# WHAT TO PRODUCE
Could you rescale the data below by writing out every line again, with each pair of click coordinates multiplied by 1.8 and rounded to whole numbers (halves round up), and all other text left unchanged? Leave the pictures out of your answer.

## START

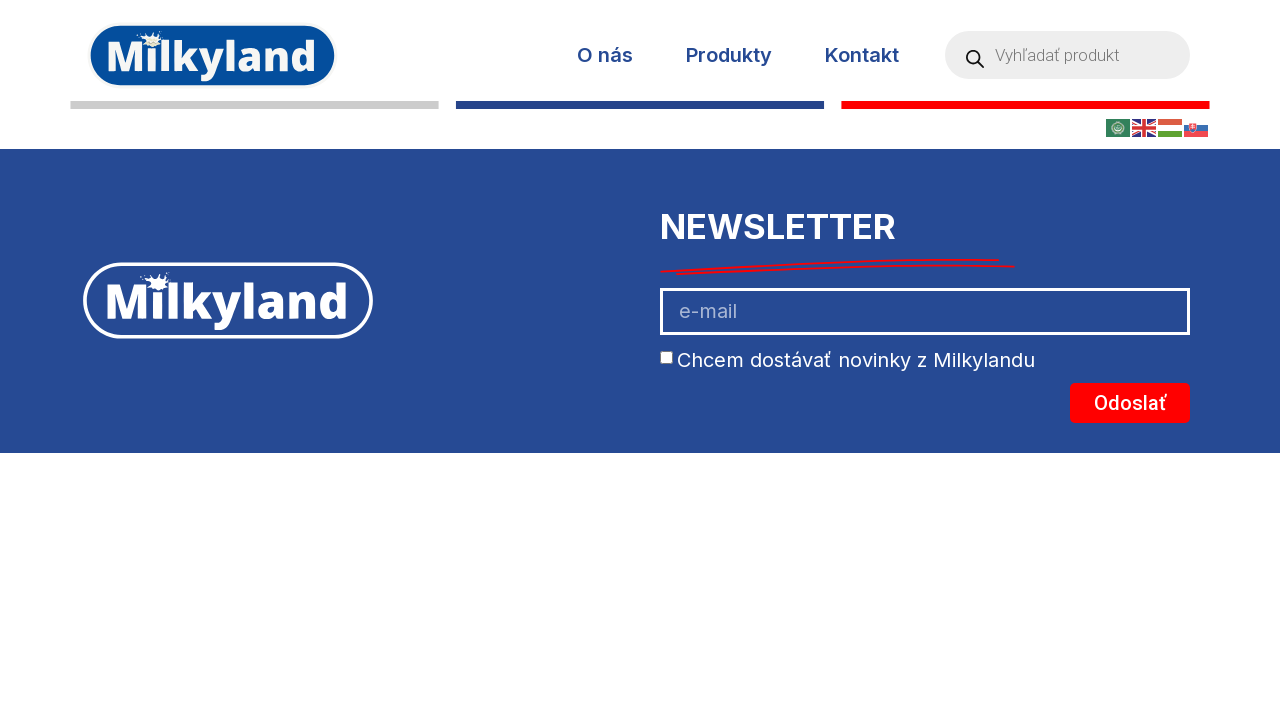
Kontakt (862, 55)
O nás (605, 55)
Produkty (729, 55)
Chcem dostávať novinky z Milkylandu (856, 360)
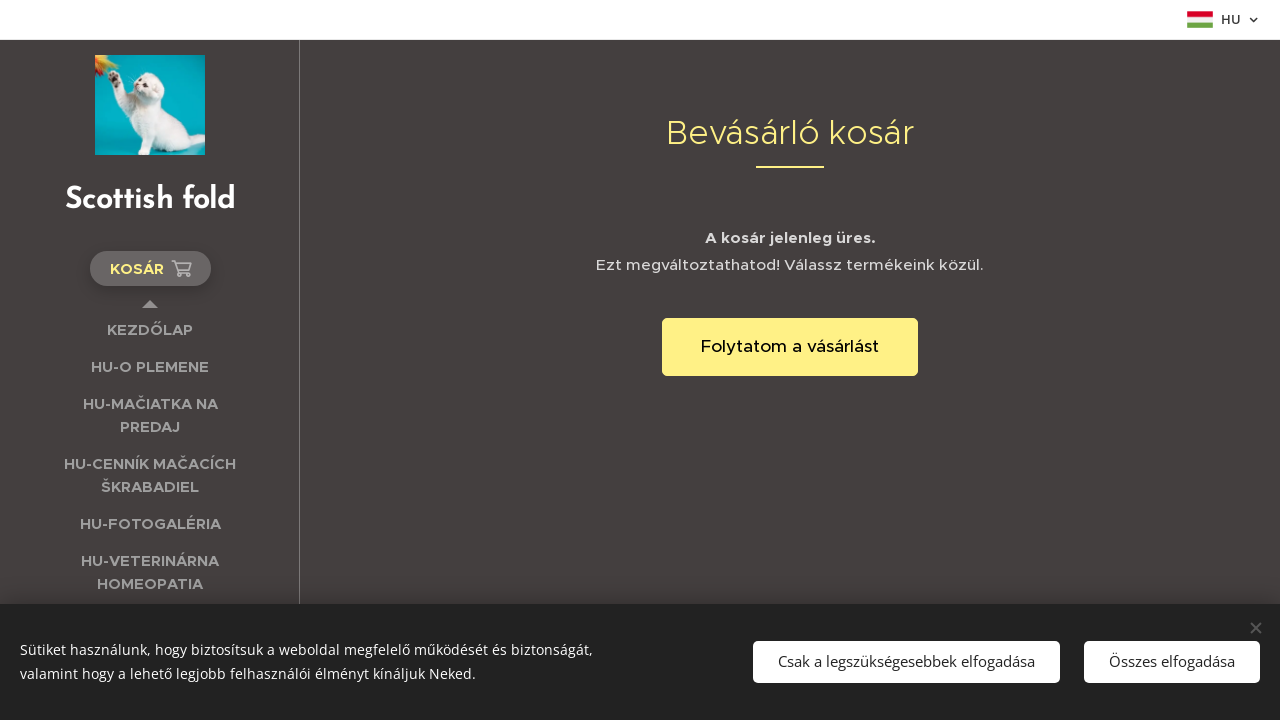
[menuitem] (150, 329)
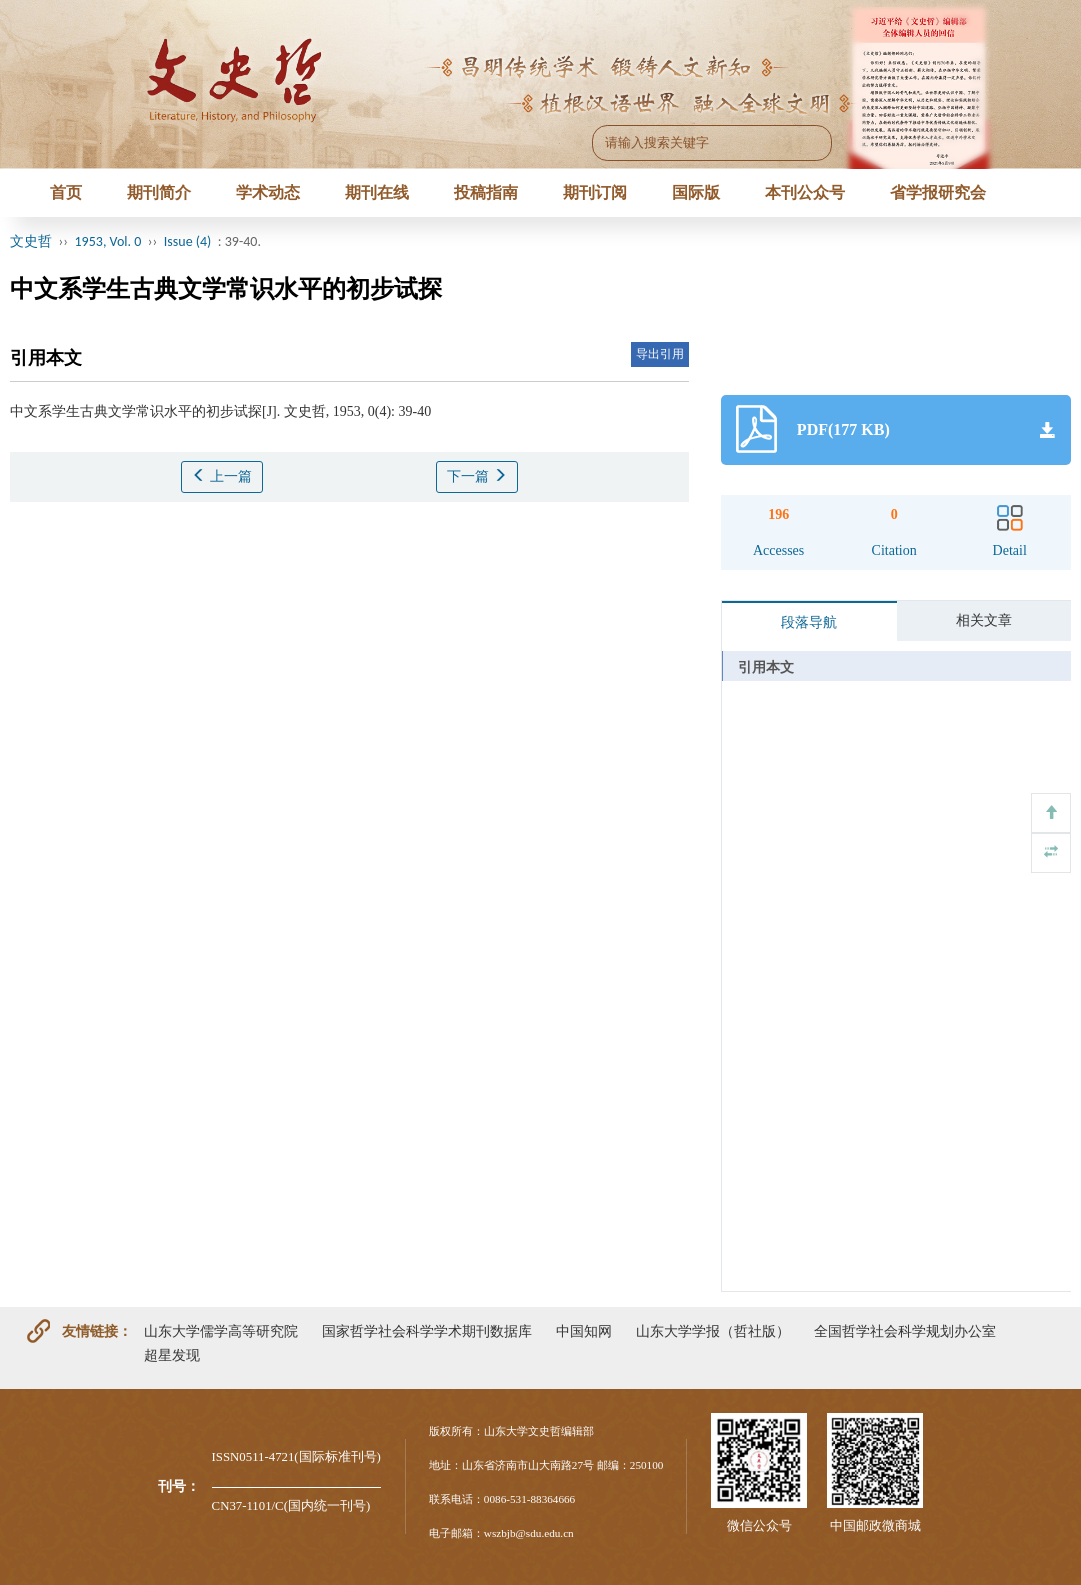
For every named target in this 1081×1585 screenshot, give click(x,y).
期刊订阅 (595, 192)
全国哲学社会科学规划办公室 (905, 1331)
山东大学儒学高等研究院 (221, 1331)
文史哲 (31, 241)
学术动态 (268, 192)
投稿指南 (486, 192)
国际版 (696, 192)
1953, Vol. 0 (108, 241)
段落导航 (809, 622)
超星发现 (172, 1355)
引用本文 (766, 667)
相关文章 (984, 620)
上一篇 (222, 476)
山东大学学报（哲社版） (713, 1331)
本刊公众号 (805, 192)
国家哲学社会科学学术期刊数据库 (427, 1331)
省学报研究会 (938, 192)
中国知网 (584, 1331)
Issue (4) (188, 241)
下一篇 (477, 476)
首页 (66, 192)
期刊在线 (377, 192)
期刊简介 (159, 192)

## END

# ANSWER BELOW
Kontakt (1552, 99)
O nás (1089, 99)
Produkty (1312, 99)
Chcem dostávať novinky z Milkylandu (1541, 648)
[menuitem] (270, 592)
For every named target in this 1081×1585 screenshot, give click(x,y).
期刊订阅 (1071, 346)
全国哲学社会科学规划办公室 (1629, 2396)
山东大学儒学高等研究院 (398, 2396)
文史哲 (56, 434)
学术动态 (482, 346)
投稿指南 (875, 346)
国际版 (1253, 346)
1953, Vol. 0 (194, 434)
段落导航 (1456, 1120)
超星发现 (310, 2439)
引用本文 (1379, 1201)
相关文章 (1771, 1116)
上一篇 (400, 857)
山东大学学报（哲社版） (1283, 2396)
本刊公众号 (1449, 346)
国家哲学社会科学学术期刊数据库 (769, 2396)
省学报研究会 (1688, 346)
中国知网 (1051, 2396)
Issue (4) (338, 434)
下一篇 (859, 857)
首页 (119, 346)
期刊在线 (679, 346)
期刊简介 (286, 346)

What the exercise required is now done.